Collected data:
- - - - -

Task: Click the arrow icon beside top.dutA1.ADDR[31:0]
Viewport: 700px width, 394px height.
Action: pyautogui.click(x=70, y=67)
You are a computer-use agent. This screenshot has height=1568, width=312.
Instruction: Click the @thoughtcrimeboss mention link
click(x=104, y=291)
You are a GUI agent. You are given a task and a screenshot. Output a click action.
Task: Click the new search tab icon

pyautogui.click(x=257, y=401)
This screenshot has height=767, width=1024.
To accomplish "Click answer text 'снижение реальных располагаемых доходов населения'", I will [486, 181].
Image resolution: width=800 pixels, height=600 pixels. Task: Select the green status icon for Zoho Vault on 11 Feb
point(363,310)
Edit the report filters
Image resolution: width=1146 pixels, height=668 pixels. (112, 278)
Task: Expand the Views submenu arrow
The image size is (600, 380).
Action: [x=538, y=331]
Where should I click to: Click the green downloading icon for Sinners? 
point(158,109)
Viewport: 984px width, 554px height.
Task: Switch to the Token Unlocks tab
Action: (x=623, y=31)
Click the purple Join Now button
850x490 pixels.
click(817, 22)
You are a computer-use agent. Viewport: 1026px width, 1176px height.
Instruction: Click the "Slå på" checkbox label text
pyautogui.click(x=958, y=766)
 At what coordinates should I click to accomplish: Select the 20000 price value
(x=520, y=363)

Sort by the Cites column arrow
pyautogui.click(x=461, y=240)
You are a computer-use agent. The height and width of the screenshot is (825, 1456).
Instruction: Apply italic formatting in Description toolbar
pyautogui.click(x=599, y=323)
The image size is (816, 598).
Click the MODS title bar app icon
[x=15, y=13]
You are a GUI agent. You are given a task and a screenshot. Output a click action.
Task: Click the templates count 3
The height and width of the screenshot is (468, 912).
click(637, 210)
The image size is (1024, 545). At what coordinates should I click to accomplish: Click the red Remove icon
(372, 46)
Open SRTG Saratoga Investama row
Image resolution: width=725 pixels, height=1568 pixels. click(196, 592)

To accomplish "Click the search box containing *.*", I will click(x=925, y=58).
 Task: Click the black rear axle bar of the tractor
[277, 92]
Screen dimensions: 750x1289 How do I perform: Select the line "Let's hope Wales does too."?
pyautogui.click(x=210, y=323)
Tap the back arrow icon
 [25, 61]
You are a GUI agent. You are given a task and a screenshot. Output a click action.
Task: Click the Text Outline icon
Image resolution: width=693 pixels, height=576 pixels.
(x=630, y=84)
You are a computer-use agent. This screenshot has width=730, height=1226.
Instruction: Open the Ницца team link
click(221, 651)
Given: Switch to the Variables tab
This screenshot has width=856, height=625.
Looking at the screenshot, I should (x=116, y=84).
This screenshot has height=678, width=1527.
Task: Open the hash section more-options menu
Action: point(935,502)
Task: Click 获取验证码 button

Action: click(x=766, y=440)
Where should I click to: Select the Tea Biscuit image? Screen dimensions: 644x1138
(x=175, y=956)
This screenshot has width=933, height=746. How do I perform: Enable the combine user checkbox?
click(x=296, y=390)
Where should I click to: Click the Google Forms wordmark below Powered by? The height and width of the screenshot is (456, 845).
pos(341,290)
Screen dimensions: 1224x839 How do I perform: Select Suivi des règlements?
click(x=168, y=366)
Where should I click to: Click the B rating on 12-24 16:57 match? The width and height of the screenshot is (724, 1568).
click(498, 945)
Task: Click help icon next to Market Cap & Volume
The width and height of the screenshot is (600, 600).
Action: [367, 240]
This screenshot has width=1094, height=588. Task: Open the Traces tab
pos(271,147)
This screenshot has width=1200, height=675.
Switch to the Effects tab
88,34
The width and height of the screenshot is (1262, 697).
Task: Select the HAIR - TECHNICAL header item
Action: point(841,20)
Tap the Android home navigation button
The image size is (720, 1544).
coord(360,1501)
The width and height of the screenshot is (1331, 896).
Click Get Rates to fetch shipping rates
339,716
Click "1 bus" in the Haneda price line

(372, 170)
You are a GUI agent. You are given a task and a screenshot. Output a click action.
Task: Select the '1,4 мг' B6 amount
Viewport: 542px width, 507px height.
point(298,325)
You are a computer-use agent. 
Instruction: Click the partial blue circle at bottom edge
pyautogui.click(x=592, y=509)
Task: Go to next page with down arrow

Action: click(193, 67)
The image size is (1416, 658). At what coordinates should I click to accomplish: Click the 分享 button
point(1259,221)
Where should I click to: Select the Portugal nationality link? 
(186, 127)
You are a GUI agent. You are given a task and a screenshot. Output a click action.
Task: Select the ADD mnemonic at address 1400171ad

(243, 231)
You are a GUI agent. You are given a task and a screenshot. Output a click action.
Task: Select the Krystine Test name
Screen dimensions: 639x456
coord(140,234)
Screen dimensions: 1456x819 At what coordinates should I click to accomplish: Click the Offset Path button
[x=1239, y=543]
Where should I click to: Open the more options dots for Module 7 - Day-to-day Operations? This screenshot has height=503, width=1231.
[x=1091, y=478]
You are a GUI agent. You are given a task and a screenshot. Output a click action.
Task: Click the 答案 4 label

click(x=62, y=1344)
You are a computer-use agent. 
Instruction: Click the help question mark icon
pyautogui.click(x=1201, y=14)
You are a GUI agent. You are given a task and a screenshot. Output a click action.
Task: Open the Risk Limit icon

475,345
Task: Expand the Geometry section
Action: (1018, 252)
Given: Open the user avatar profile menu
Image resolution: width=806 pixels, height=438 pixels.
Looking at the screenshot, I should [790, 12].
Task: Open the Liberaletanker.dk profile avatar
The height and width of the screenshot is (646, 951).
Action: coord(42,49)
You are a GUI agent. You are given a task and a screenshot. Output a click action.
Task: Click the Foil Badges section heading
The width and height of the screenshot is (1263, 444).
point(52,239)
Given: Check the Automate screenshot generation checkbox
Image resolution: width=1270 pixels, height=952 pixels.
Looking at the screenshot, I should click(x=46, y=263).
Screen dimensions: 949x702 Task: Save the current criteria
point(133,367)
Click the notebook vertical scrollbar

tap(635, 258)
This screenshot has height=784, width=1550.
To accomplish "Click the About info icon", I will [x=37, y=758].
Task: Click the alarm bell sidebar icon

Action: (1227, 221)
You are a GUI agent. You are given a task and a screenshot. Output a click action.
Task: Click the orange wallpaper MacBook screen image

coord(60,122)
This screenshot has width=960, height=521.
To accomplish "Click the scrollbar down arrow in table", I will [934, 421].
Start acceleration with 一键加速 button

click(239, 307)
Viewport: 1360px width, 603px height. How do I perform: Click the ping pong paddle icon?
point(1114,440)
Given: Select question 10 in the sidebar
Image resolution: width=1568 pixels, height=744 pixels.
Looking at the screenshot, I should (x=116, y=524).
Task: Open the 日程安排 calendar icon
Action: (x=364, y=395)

- - - - -

ACTION ITEM: The records above are to be copied in full, exactly as written.

TASK RESULT:
Task: Click the arrow icon beside top.dutA1.ADDR[31:0]
Viewport: 700px width, 394px height.
Action: pyautogui.click(x=70, y=67)
You are a computer-use agent. This screenshot has height=1568, width=312.
Instruction: Click the @thoughtcrimeboss mention link
click(x=104, y=291)
You are a GUI agent. You are given a task and a screenshot. Output a click action.
Task: Click the new search tab icon

pyautogui.click(x=257, y=401)
This screenshot has height=767, width=1024.
To accomplish "Click answer text 'снижение реальных располагаемых доходов населения'", I will [486, 181].
Image resolution: width=800 pixels, height=600 pixels. Task: Select the green status icon for Zoho Vault on 11 Feb
point(363,310)
Edit the report filters
Image resolution: width=1146 pixels, height=668 pixels. (112, 278)
Task: Expand the Views submenu arrow
The image size is (600, 380).
Action: [x=538, y=331]
Where should I click to: Click the green downloading icon for Sinners? 
point(158,109)
Viewport: 984px width, 554px height.
Task: Switch to the Token Unlocks tab
Action: (x=623, y=31)
Click the purple Join Now button
850x490 pixels.
click(817, 22)
You are a computer-use agent. Viewport: 1026px width, 1176px height.
Instruction: Click the "Slå på" checkbox label text
pyautogui.click(x=958, y=766)
 At what coordinates should I click to accomplish: Select the 20000 price value
(x=520, y=363)

Sort by the Cites column arrow
pyautogui.click(x=461, y=240)
You are a computer-use agent. The height and width of the screenshot is (825, 1456).
Instruction: Apply italic formatting in Description toolbar
pyautogui.click(x=599, y=323)
The image size is (816, 598).
Click the MODS title bar app icon
[x=15, y=13]
You are a GUI agent. You are given a task and a screenshot. Output a click action.
Task: Click the templates count 3
The height and width of the screenshot is (468, 912).
click(637, 210)
The image size is (1024, 545). At what coordinates should I click to accomplish: Click the red Remove icon
(372, 46)
Open SRTG Saratoga Investama row
Image resolution: width=725 pixels, height=1568 pixels. click(196, 592)

To accomplish "Click the search box containing *.*", I will click(x=925, y=58).
 Task: Click the black rear axle bar of the tractor
[277, 92]
Screen dimensions: 750x1289 How do I perform: Select the line "Let's hope Wales does too."?
pyautogui.click(x=210, y=323)
Tap the back arrow icon
 [25, 61]
You are a GUI agent. You are given a task and a screenshot. Output a click action.
Task: Click the Text Outline icon
Image resolution: width=693 pixels, height=576 pixels.
(x=630, y=84)
You are a computer-use agent. This screenshot has width=730, height=1226.
Instruction: Open the Ницца team link
click(221, 651)
Given: Switch to the Variables tab
This screenshot has width=856, height=625.
Looking at the screenshot, I should (x=116, y=84).
This screenshot has height=678, width=1527.
Task: Open the hash section more-options menu
Action: point(935,502)
Task: Click 获取验证码 button

Action: click(x=766, y=440)
Where should I click to: Select the Tea Biscuit image? Screen dimensions: 644x1138
(x=175, y=956)
This screenshot has width=933, height=746. How do I perform: Enable the combine user checkbox?
click(x=296, y=390)
Where should I click to: Click the Google Forms wordmark below Powered by? The height and width of the screenshot is (456, 845).
pos(341,290)
Screen dimensions: 1224x839 How do I perform: Select Suivi des règlements?
click(x=168, y=366)
Where should I click to: Click the B rating on 12-24 16:57 match? The width and height of the screenshot is (724, 1568).
click(498, 945)
Task: Click help icon next to Market Cap & Volume
The width and height of the screenshot is (600, 600).
Action: [367, 240]
This screenshot has width=1094, height=588. Task: Open the Traces tab
pos(271,147)
This screenshot has width=1200, height=675.
Switch to the Effects tab
88,34
The width and height of the screenshot is (1262, 697).
Task: Select the HAIR - TECHNICAL header item
Action: point(841,20)
Tap the Android home navigation button
The image size is (720, 1544).
coord(360,1501)
The width and height of the screenshot is (1331, 896).
Click Get Rates to fetch shipping rates
339,716
Click "1 bus" in the Haneda price line

(372, 170)
You are a GUI agent. You are given a task and a screenshot. Output a click action.
Task: Select the '1,4 мг' B6 amount
Viewport: 542px width, 507px height.
point(298,325)
You are a computer-use agent. 
Instruction: Click the partial blue circle at bottom edge
pyautogui.click(x=592, y=509)
Task: Go to next page with down arrow

Action: click(193, 67)
The image size is (1416, 658). At what coordinates should I click to accomplish: Click the 分享 button
point(1259,221)
Where should I click to: Select the Portugal nationality link? 
(186, 127)
You are a GUI agent. You are given a task and a screenshot. Output a click action.
Task: Select the ADD mnemonic at address 1400171ad

(243, 231)
You are a GUI agent. You are given a task and a screenshot. Output a click action.
Task: Select the Krystine Test name
Screen dimensions: 639x456
coord(140,234)
Screen dimensions: 1456x819 At what coordinates should I click to accomplish: Click the Offset Path button
[x=1239, y=543]
Where should I click to: Open the more options dots for Module 7 - Day-to-day Operations? This screenshot has height=503, width=1231.
[x=1091, y=478]
You are a GUI agent. You are given a task and a screenshot. Output a click action.
Task: Click the 答案 4 label

click(x=62, y=1344)
You are a computer-use agent. 
Instruction: Click the help question mark icon
pyautogui.click(x=1201, y=14)
You are a GUI agent. You are given a task and a screenshot. Output a click action.
Task: Open the Risk Limit icon

475,345
Task: Expand the Geometry section
Action: (1018, 252)
Given: Open the user avatar profile menu
Image resolution: width=806 pixels, height=438 pixels.
Looking at the screenshot, I should [790, 12].
Task: Open the Liberaletanker.dk profile avatar
The height and width of the screenshot is (646, 951).
Action: coord(42,49)
You are a GUI agent. You are given a task and a screenshot. Output a click action.
Task: Click the Foil Badges section heading
The width and height of the screenshot is (1263, 444).
point(52,239)
Given: Check the Automate screenshot generation checkbox
Image resolution: width=1270 pixels, height=952 pixels.
Looking at the screenshot, I should click(x=46, y=263).
Screen dimensions: 949x702 Task: Save the current criteria
point(133,367)
Click the notebook vertical scrollbar

tap(635, 258)
This screenshot has height=784, width=1550.
To accomplish "Click the About info icon", I will [x=37, y=758].
Task: Click the alarm bell sidebar icon

Action: (1227, 221)
You are a GUI agent. You are given a task and a screenshot. Output a click action.
Task: Click the orange wallpaper MacBook screen image

coord(60,122)
This screenshot has width=960, height=521.
To accomplish "Click the scrollbar down arrow in table", I will [934, 421].
Start acceleration with 一键加速 button

click(239, 307)
Viewport: 1360px width, 603px height. How do I perform: Click the ping pong paddle icon?
point(1114,440)
Given: Select question 10 in the sidebar
Image resolution: width=1568 pixels, height=744 pixels.
Looking at the screenshot, I should (x=116, y=524).
Task: Open the 日程安排 calendar icon
Action: (x=364, y=395)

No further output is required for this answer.